WHAT NEEDS TO BE DONE: Please copy out every line of the listing below in which the word "computer" appears.

#####

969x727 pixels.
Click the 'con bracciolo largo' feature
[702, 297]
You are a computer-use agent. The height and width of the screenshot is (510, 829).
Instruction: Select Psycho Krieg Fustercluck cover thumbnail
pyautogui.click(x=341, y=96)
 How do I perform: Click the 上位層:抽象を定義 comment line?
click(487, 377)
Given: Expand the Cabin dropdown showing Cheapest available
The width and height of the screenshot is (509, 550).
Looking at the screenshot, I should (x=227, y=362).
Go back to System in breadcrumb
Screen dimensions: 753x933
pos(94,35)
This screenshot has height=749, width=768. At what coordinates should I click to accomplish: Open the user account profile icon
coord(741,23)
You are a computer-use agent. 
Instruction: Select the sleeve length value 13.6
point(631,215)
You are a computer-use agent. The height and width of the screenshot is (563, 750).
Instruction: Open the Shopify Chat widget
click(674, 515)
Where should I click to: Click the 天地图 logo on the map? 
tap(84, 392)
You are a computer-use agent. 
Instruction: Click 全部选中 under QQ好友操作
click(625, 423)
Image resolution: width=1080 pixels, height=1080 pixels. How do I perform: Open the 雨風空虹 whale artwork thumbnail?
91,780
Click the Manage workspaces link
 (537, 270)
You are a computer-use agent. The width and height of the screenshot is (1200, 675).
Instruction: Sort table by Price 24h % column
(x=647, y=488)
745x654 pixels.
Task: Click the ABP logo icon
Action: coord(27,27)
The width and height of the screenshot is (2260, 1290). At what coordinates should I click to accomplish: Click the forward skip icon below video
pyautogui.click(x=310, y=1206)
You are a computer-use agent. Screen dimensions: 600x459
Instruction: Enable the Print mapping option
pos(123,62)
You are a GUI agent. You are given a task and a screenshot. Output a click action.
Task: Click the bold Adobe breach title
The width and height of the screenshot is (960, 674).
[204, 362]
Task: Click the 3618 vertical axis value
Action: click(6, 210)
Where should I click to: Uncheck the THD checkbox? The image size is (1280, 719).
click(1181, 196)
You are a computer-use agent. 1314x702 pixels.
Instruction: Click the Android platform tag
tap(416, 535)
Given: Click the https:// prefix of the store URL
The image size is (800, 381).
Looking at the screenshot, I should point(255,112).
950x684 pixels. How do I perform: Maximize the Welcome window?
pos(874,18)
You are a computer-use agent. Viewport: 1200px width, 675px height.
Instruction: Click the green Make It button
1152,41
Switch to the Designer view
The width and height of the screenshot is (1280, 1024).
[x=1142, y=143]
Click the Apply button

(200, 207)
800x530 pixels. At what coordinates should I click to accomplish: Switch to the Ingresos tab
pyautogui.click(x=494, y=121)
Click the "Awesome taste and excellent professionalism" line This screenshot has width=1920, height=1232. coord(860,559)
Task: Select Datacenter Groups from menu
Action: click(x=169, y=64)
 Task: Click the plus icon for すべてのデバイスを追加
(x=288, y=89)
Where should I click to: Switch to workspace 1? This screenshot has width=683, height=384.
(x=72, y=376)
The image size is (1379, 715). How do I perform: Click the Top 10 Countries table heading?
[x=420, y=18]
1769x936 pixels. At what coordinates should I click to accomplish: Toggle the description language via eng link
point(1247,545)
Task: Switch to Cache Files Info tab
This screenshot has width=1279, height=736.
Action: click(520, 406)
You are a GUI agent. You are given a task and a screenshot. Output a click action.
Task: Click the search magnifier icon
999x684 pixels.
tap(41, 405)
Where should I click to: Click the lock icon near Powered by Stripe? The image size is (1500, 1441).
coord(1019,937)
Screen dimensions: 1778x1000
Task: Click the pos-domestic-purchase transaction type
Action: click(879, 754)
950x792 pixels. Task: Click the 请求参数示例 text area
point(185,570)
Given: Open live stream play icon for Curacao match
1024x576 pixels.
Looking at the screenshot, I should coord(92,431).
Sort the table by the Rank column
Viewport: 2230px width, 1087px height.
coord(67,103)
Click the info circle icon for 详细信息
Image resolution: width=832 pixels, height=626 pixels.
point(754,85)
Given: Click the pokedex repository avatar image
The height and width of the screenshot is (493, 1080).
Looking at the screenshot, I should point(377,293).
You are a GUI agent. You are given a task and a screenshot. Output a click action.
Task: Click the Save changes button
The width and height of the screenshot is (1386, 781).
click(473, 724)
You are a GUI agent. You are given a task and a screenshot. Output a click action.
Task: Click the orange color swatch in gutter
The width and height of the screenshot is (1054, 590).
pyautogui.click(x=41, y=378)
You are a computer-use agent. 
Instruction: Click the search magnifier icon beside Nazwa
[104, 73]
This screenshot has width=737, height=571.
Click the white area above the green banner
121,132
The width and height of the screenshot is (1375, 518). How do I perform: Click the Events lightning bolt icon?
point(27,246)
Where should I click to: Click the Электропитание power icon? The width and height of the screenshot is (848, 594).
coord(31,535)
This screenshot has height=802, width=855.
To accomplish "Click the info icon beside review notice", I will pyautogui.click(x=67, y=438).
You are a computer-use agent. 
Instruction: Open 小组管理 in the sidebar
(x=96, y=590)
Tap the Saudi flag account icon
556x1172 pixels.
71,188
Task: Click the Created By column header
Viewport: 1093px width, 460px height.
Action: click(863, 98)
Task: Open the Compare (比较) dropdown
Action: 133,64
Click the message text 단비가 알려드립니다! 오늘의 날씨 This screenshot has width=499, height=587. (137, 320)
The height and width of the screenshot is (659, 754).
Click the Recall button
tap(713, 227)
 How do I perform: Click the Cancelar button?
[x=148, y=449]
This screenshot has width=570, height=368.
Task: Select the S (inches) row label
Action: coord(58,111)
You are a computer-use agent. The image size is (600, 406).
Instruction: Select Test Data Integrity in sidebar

#####

THE COMPLETED TASK:
You are a computer-use agent. The height and width of the screenshot is (510, 829).
You are a computer-use agent. 
You are a computer-use agent. The height and width of the screenshot is (563, 750).
You are a computer-use agent. 
You are a computer-use agent. The width and height of the screenshot is (1200, 675).
You are a computer-use agent. Screen dimensions: 600x459
You are a computer-use agent. 1314x702 pixels.
You are a computer-use agent. Viewport: 1200px width, 675px height.
You are a computer-use agent. 
You are a computer-use agent. 
You are a computer-use agent. The image size is (600, 406).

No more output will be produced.